Victor : victime et témoin de la dictature en Argentine

Minute rédigée par Frédérique Doucet

            index2016, pour l’Argentine, est un triste anniversaire puisqu’on y commémore les 40 ans du coup d’état qui installa une des plus féroces dictatures d’Amérique Latine (24 mars 1976).

            Alice et Cécile Verstraeten, deux jeunes Françaises, l’une anthropologue et enseignante à l’université Lyon 2 et l’autre cinéaste, se sont intéressées de très près à la période. À Buenos Aires en particulier, elles ont rencontré de nombreuses victimes directes ou indirectes de l’époque et ont choisi, pour leur documentaire réalisé en 2009, Victor Bastera. C’est de ce film, présenté dans le cadre du festival Belles Latinas de Lyon, dont je vais vous parler.

            Comme elles nous l’expliquent après la projection, les deux auteures ont choisi de se focaliser sur un seul personnage, et ce pour plusieurs raisons. Tout d’abord pour pouvoir approfondir son histoire, prendre le temps nécessaire pour que Victor se raconte. Ensuite, pour que le spectateur ne soit pas perdu au milieu de plusieurs récits et puisse, lui aussi, s’attacher à la personne dont on lui conte la tragédie.

            Il fallait encore, nous disent-elles, quelqu’un qui sache parler sans succomber à l’émotion et dire des choses très dures de façon audible par tous.
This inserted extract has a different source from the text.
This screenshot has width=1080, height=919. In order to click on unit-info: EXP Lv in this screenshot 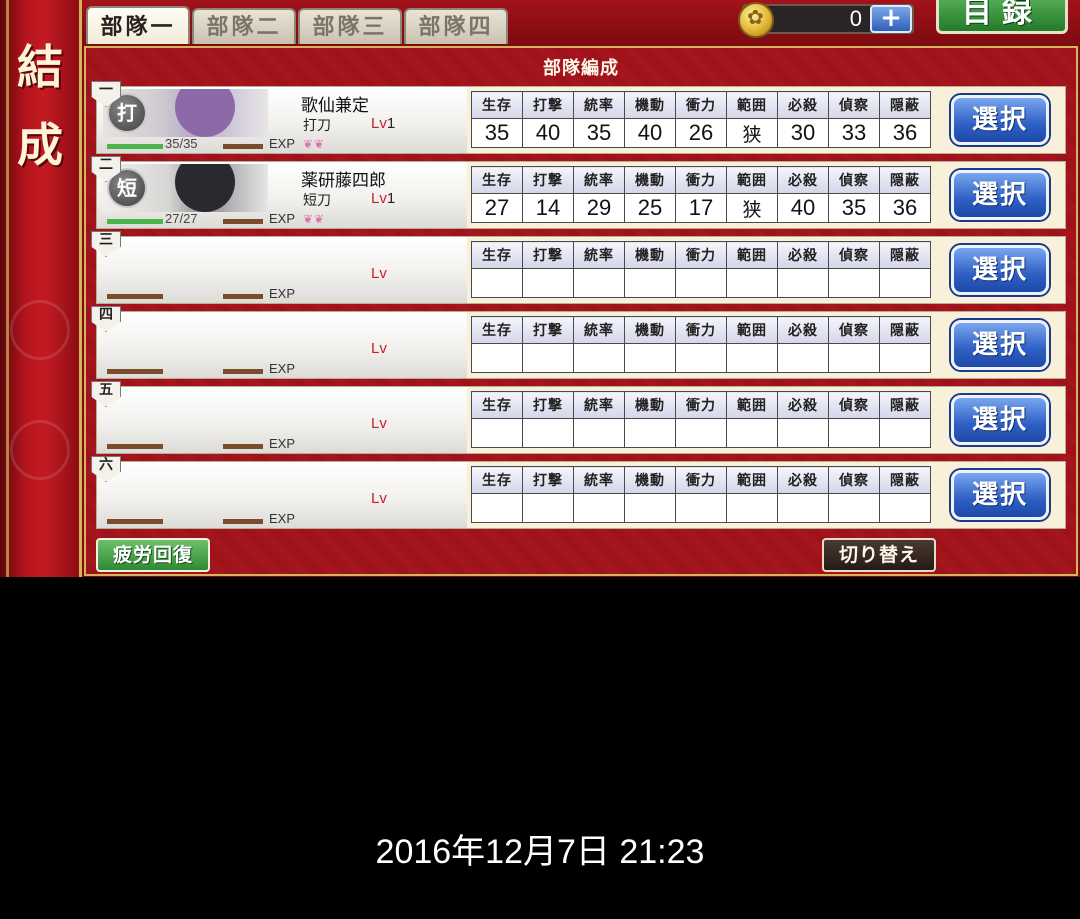, I will do `click(282, 495)`.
Victor Bastera était la personne idéale, tant pour ces qualités que pour l’expérience terrible qu’il a vécue.

            À l’époque des faits, il est typographe. Tous les matins, il va au travail en vélo et lance, le long du chemin, les tracts qu’il a imprimés. On lui tire régulièrement dessus, mais il est le plus rapide et s’échappe –jusqu’au jour où il est arrêté avec sa compagne et sa petite fille. Ces deux dernières seront relâchées au bout d’une semaine, mais lui, torturé et ayant fini par parler lorsqu’on le menace de s’en prendre à sa progéniture, reste en détention dans le centre clandestin de l’ESMA.

            Avoir parlé le dégoûte, il ne se reconnaît plus dans le miroir et a envie de se suicider. Il y renonce pourtant et va être employé de force par ses tortionnaires. Ils ont sans cesse besoin de faux papiers pour les opérations qu’ils mènent. En tant que typographe, Victor est bien placé pour accomplir cette besogne. Il est chargé de prendre en photo tous ceux qui transitent par ce camp et de leur fournir des documents en règle. Sans d’abord savoir bien pourquoi, Victor garde toujours un exemplaire de chaque photo qu’il prend. Il les cache très soigneusement et, comme il propose aux photographiés de leur remettre les négatifs en plus de leur portrait, il gagne peu à peu leur confiance. De plus, on le croit benêt, ce qui sert ses intérêts. Sa détention va durer jusqu’à la fin de la dictature, mais il a droit à des « permissions ». Il sort donc en secret les documents compromettants qu’il détient. Inoffensif aux yeux de tous, on le fouille peu ou mal.

            C’est ainsi qu’il va archiver une documentation impressionnante sur les personnes ayant participé aux exactions commises à l’ESMA (et peut-être ailleurs).

            Victor Bastera a été grand témoin à de nombreux procès, car les preuves qu’il a accumulées sont accablantes. Toutefois, il garde encore des réflexes de prudence et ne se sent jamais parfaitement tranquille. Les cinéastes nous disent d’ailleurs qu’en 2015, au moment d’un procès capital, il a été victime d’un attentat. Il a heureusement survécu.

            Il a donc eu plus de chance qu’un autre témoin crucial qui, en 2006, juste avant d’aller témoigner, a disparu et dont, dix ans plus tard, on est toujours sans nouvelles.

            Souhaitons que Victor et bien d’autres encore puissent continuer à faire entendre leurs voix et à faire en sorte que justice soit rendue, dans un pays où le gouvernement devient de plus en plus négationniste.

Cécile et Alice Verstraeten, Victor, documentaire 2009.